> _Problem requirements_
What you return must be an exact copy of the lines in the listing below between the line holding "The image size is (950, 500)." and the line holding "This screenshot has height=485, width=1024.", inclusive, and nothing more.

> _Data for processing_
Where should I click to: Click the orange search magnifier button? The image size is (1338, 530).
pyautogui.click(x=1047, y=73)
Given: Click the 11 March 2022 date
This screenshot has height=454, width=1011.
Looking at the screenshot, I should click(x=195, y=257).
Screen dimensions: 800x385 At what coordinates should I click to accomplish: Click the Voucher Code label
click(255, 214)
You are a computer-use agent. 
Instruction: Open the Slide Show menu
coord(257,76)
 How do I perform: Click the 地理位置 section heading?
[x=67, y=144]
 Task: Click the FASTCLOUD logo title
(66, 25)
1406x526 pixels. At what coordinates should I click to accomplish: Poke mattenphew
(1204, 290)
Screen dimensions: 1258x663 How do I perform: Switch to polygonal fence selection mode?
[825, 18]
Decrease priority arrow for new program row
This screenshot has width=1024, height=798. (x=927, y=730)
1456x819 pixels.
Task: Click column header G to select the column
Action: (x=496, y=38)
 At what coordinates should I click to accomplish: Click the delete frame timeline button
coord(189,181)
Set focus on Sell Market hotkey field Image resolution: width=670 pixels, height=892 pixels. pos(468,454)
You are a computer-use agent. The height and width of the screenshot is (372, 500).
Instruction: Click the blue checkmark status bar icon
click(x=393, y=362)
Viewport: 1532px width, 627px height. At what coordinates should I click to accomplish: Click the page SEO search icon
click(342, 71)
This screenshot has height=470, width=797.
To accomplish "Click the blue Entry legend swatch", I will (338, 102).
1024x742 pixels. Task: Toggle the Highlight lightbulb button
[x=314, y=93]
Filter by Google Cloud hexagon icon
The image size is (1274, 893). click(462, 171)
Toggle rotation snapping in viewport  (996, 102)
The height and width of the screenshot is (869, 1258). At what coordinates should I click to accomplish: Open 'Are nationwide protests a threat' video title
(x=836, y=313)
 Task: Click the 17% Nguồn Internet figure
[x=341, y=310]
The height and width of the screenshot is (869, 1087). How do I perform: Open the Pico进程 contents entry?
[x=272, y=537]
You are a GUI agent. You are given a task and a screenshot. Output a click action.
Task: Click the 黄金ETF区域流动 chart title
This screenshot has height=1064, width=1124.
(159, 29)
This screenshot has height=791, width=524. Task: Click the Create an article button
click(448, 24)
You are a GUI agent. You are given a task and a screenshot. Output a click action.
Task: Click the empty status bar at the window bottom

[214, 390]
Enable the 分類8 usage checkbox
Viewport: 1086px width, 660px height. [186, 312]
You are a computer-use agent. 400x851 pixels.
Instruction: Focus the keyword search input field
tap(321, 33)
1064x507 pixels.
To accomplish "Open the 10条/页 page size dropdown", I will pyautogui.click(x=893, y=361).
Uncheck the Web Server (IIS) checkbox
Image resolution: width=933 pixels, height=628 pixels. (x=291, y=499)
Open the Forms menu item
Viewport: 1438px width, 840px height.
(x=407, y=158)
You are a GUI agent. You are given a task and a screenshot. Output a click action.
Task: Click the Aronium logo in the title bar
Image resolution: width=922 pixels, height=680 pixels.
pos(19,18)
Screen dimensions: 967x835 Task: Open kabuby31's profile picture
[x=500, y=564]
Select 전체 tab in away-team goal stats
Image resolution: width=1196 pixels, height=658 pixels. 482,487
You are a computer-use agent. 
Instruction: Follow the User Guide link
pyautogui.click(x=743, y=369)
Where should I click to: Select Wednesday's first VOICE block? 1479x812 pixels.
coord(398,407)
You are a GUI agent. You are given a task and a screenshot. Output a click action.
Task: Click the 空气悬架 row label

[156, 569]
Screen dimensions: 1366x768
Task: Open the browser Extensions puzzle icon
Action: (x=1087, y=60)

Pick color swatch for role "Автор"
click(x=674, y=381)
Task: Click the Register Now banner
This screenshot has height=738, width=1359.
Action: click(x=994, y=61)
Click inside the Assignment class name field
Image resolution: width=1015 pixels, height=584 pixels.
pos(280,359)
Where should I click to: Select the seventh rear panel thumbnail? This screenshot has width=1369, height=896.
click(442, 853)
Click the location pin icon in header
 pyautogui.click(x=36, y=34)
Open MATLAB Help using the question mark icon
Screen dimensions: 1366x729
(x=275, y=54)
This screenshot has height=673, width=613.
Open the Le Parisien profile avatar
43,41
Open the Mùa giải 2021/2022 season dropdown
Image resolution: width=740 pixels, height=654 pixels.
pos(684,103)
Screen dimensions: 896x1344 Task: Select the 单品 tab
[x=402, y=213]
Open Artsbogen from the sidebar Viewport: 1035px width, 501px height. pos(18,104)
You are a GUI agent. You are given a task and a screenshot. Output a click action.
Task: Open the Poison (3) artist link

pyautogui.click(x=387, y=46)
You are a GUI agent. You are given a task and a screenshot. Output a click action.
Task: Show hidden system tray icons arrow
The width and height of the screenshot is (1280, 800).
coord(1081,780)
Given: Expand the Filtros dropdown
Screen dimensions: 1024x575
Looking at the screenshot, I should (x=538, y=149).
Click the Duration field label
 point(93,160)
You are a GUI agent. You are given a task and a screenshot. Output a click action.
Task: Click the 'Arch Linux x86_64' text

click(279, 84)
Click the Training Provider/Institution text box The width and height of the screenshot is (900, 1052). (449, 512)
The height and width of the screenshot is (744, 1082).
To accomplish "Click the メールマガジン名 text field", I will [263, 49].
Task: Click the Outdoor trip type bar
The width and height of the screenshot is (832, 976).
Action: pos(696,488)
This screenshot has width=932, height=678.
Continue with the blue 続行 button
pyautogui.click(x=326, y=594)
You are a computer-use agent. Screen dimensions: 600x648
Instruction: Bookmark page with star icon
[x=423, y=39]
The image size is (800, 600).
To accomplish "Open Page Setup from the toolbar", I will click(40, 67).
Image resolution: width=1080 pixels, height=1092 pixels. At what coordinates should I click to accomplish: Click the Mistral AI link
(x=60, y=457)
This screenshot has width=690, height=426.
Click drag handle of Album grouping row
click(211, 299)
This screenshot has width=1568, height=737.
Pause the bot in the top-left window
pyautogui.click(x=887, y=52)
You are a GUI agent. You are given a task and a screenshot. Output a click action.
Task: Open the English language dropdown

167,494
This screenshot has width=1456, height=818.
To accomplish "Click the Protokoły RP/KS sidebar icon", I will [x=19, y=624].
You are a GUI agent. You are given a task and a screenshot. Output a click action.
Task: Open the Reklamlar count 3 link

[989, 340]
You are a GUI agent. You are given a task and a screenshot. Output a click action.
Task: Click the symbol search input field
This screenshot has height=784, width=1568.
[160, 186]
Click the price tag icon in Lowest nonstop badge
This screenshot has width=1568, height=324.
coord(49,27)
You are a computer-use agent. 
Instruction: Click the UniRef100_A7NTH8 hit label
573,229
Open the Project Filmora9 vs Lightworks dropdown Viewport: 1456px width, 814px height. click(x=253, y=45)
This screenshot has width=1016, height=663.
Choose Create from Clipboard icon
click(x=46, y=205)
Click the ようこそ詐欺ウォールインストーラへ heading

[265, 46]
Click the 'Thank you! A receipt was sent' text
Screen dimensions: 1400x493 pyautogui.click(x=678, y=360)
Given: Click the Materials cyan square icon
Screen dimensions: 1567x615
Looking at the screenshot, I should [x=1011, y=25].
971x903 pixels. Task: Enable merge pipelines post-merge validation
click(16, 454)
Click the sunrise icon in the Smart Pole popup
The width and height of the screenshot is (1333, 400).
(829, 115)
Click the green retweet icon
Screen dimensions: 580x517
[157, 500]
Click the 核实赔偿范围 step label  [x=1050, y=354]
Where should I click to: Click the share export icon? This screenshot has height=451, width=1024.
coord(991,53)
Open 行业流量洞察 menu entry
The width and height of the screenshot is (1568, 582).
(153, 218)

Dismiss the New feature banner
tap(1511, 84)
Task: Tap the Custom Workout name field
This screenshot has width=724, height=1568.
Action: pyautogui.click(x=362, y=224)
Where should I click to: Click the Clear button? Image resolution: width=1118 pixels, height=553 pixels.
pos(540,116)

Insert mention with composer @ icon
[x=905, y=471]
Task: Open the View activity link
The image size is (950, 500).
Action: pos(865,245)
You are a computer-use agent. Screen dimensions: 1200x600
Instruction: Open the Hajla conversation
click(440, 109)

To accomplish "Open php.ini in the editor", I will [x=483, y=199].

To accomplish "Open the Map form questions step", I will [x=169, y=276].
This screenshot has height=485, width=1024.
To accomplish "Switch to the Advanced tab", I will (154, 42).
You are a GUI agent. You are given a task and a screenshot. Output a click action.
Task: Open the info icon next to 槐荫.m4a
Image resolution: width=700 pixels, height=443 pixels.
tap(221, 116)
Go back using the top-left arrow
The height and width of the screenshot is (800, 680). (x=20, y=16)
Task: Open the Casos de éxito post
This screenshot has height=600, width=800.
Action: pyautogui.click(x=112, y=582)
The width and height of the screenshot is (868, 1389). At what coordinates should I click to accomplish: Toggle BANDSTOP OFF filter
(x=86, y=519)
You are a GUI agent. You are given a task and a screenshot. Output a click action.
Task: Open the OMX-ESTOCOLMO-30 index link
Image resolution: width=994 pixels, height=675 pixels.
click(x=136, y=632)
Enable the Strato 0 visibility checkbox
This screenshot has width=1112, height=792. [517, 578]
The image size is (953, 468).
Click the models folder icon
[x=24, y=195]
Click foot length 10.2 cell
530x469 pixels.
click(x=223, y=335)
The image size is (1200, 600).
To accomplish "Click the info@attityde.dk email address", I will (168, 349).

> _Exercise output_
The image size is (950, 500).
Action: pos(865,245)
You are a computer-use agent. Screen dimensions: 1200x600
Instruction: Open the Hajla conversation
click(440, 109)

To accomplish "Open php.ini in the editor", I will [x=483, y=199].

To accomplish "Open the Map form questions step", I will [x=169, y=276].
This screenshot has height=485, width=1024.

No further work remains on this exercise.